Hacker News new | ask | show | jobs
by bgro 912 days ago
It’s always amazing to me how frequently backups silently fail. Every backup software or general common tool to back things up that I’ve seen has many points of silent failure where it just gives up copying at some point in the process or skips over files for some reason without indicating what or why.

If you don’t delete files as you go, now you have an unknown partial backup state that basically doubles your needed space.

If you delete as you go, sometimes something happens and the process stops or corrupts so your data is now split and you may have lost something.

Even trying to log all the failures during the process is amazingly difficult and solutions to work around that specific problem, themselves, somehow introduce more and new types silent failure in some type of irony.

1 comments

Yes! The worst is that even if you set up all kinds of reports etc. on what you expect, if the backup runs for weeks/months successfully, you just stop paying attention and then when something fails, you won't notice it.

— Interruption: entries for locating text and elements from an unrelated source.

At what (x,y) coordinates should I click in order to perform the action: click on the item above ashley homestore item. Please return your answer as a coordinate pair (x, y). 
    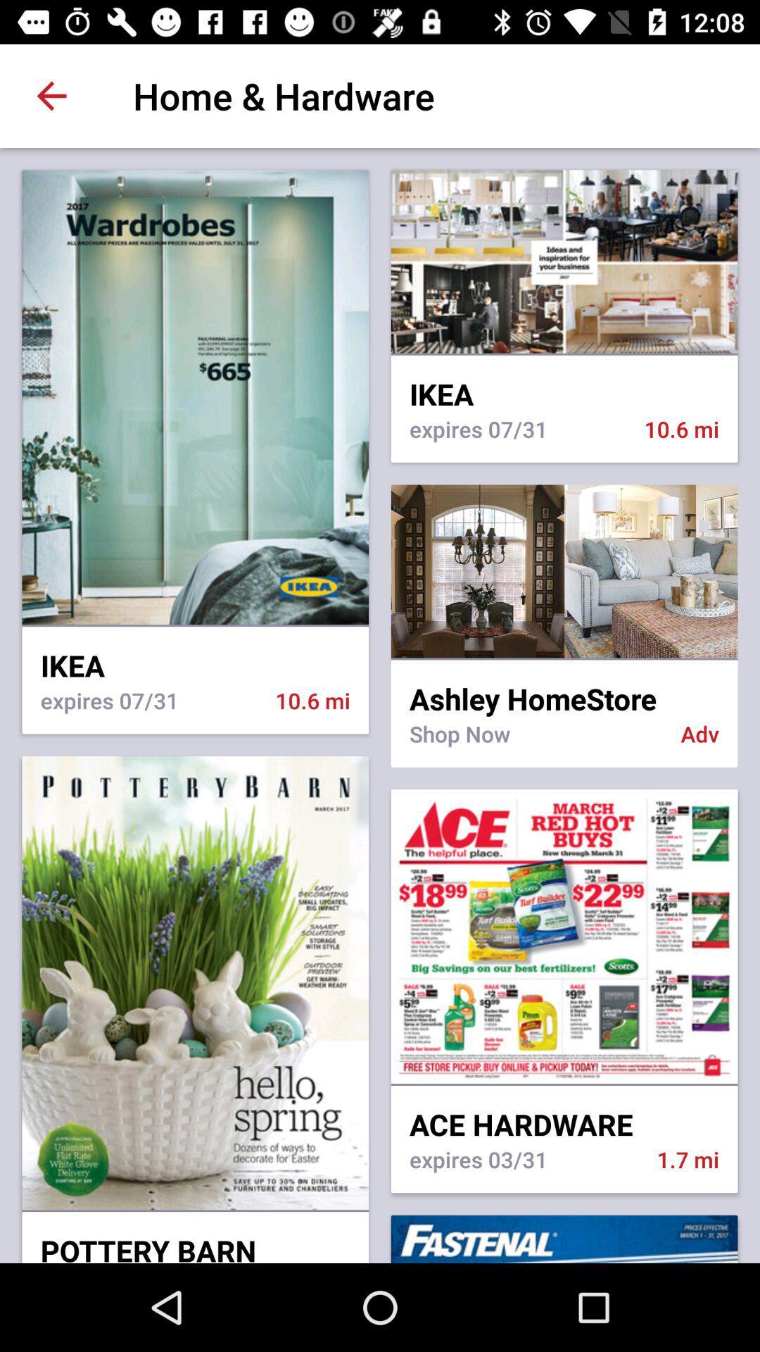
    Looking at the image, I should click on (564, 658).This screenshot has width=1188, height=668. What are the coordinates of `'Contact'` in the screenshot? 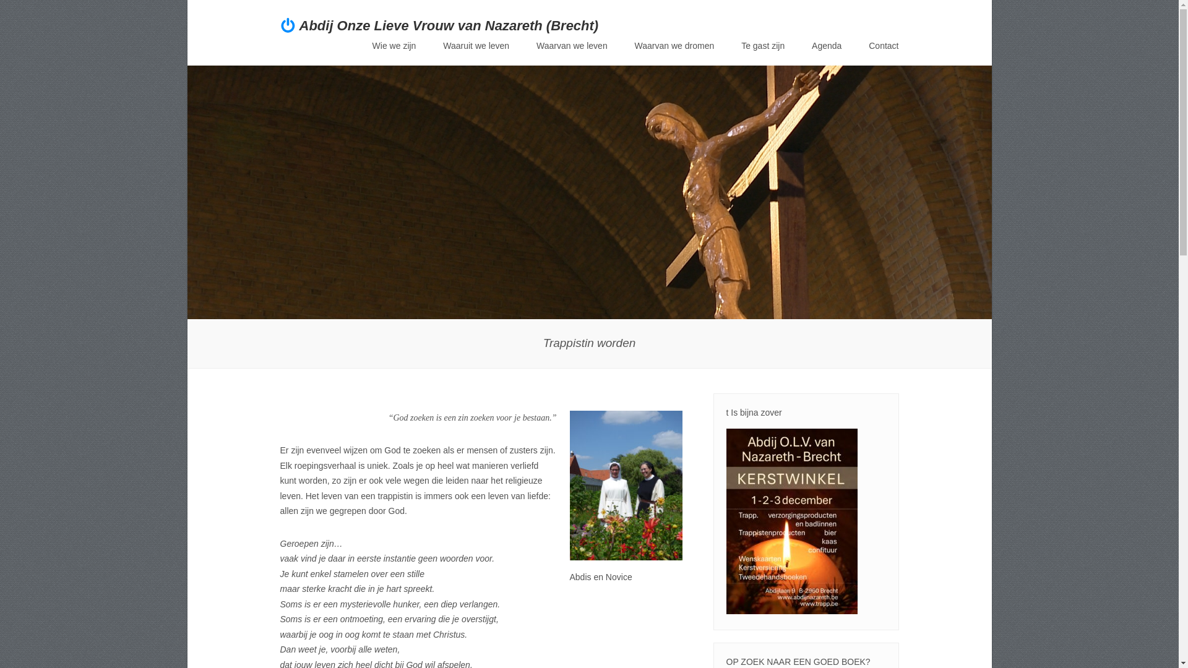 It's located at (882, 45).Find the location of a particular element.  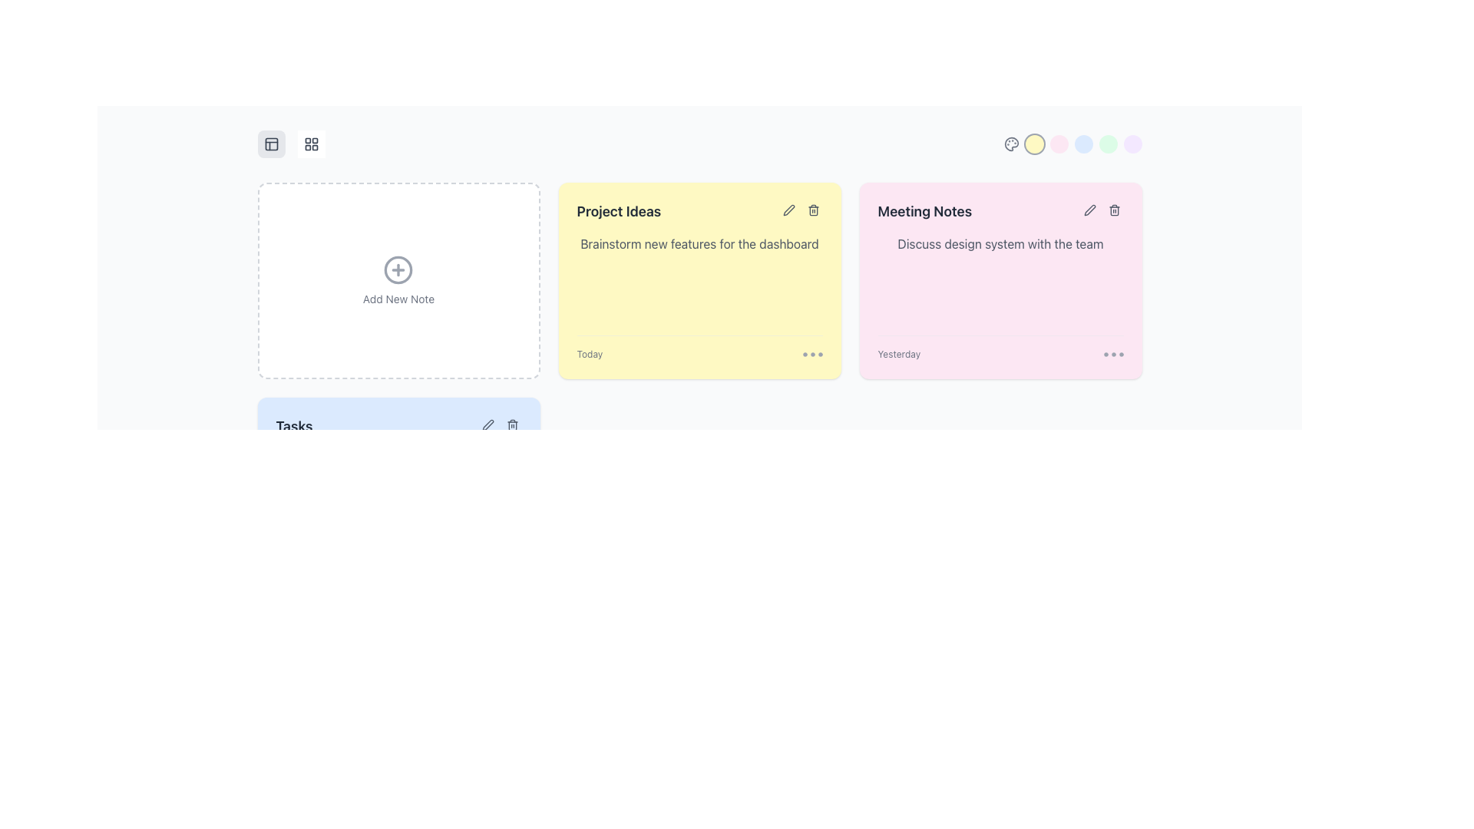

the pen icon button located at the top-right section of the yellow 'Project Ideas' card is located at coordinates (789, 210).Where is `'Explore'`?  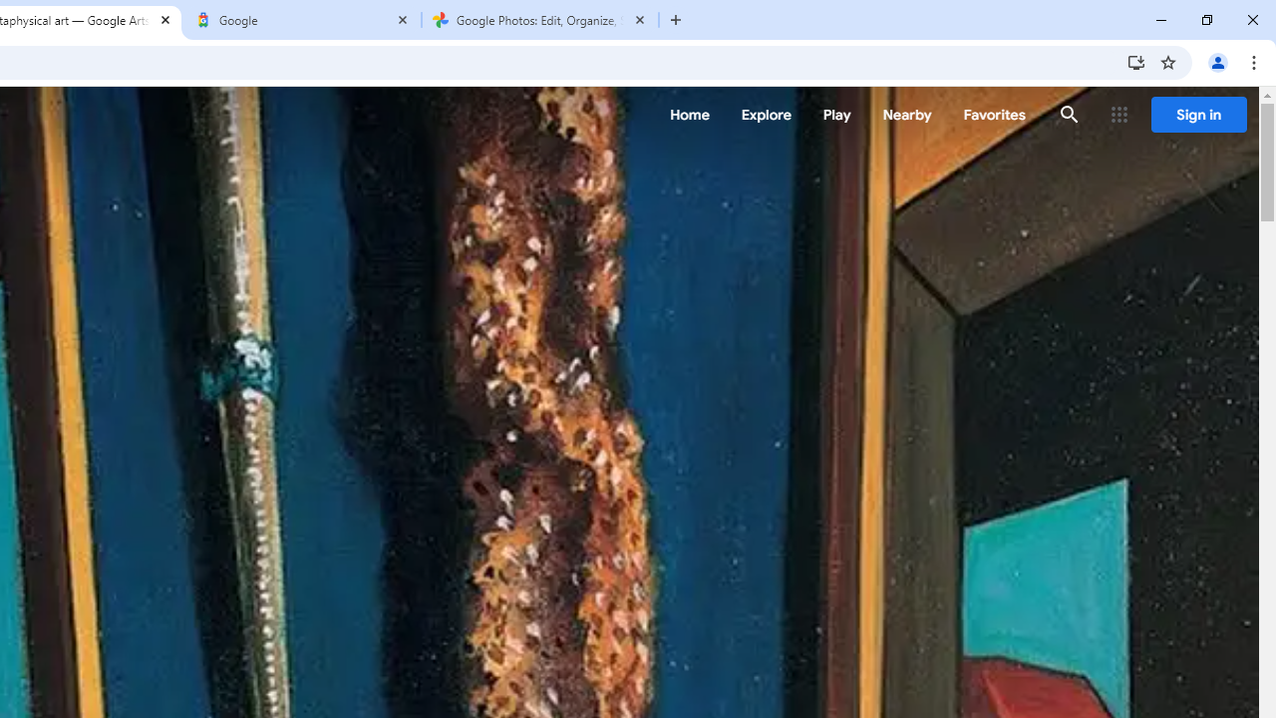 'Explore' is located at coordinates (765, 115).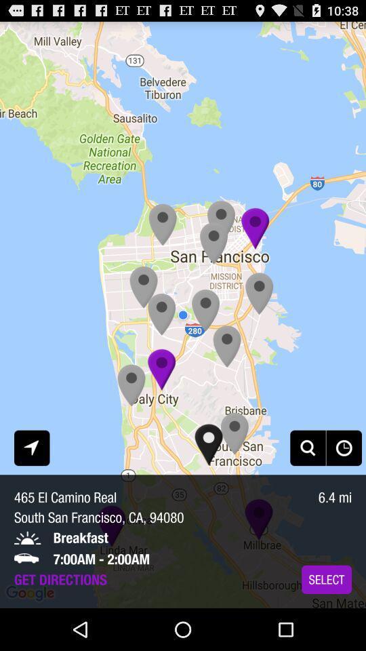  I want to click on item to the right of 7 00am 2, so click(326, 578).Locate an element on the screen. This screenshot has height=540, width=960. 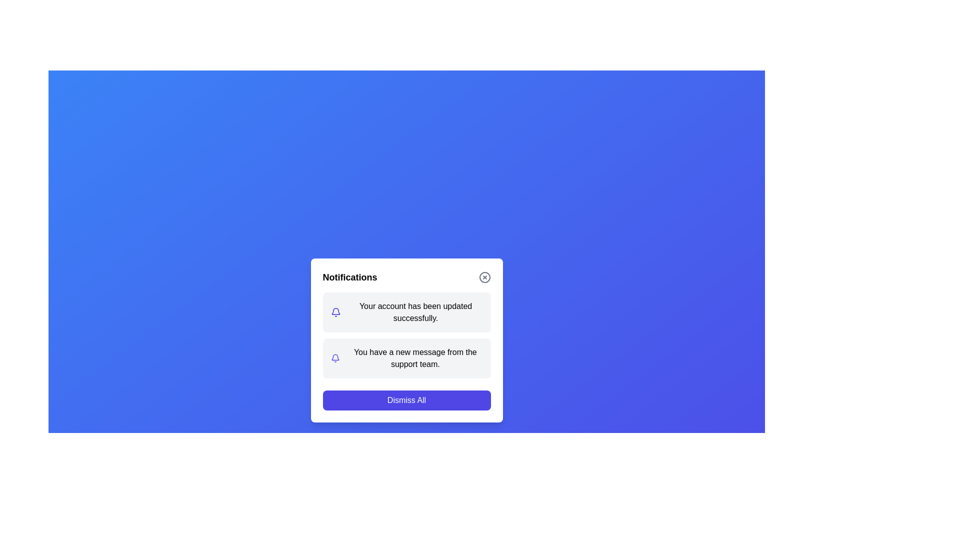
the update by clicking on the first notification item in the notification panel that confirms a successful update to the user's account is located at coordinates (407, 312).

I do think that file systems that support snapshots - like ZFS, but I think LVM can be used for stuff like ext4, and Apple APFS does too - is the way to go. Not sure how well NTFS's Shadow Copies/Volume Shadow Service work, I heard horror stories, but not sure if those are one-off freak accidents. Probably worth considering ReFS anyway these days on a Windows Server. But with a Snapshot, you're at least insulating yourself mostly from changes to the data you're backing up. At the expensive of managing snapshots, that is, getting rid of old ones after a while because they keep taking up space.

(Edit: Though a snapshot of the file system isn't enough if you need to back up services that are currently running. E.g., a database server might have stuff uncommitted in memory that wouldn't be captured by a file system snapshot. But database backups are their own beast to wrangle.)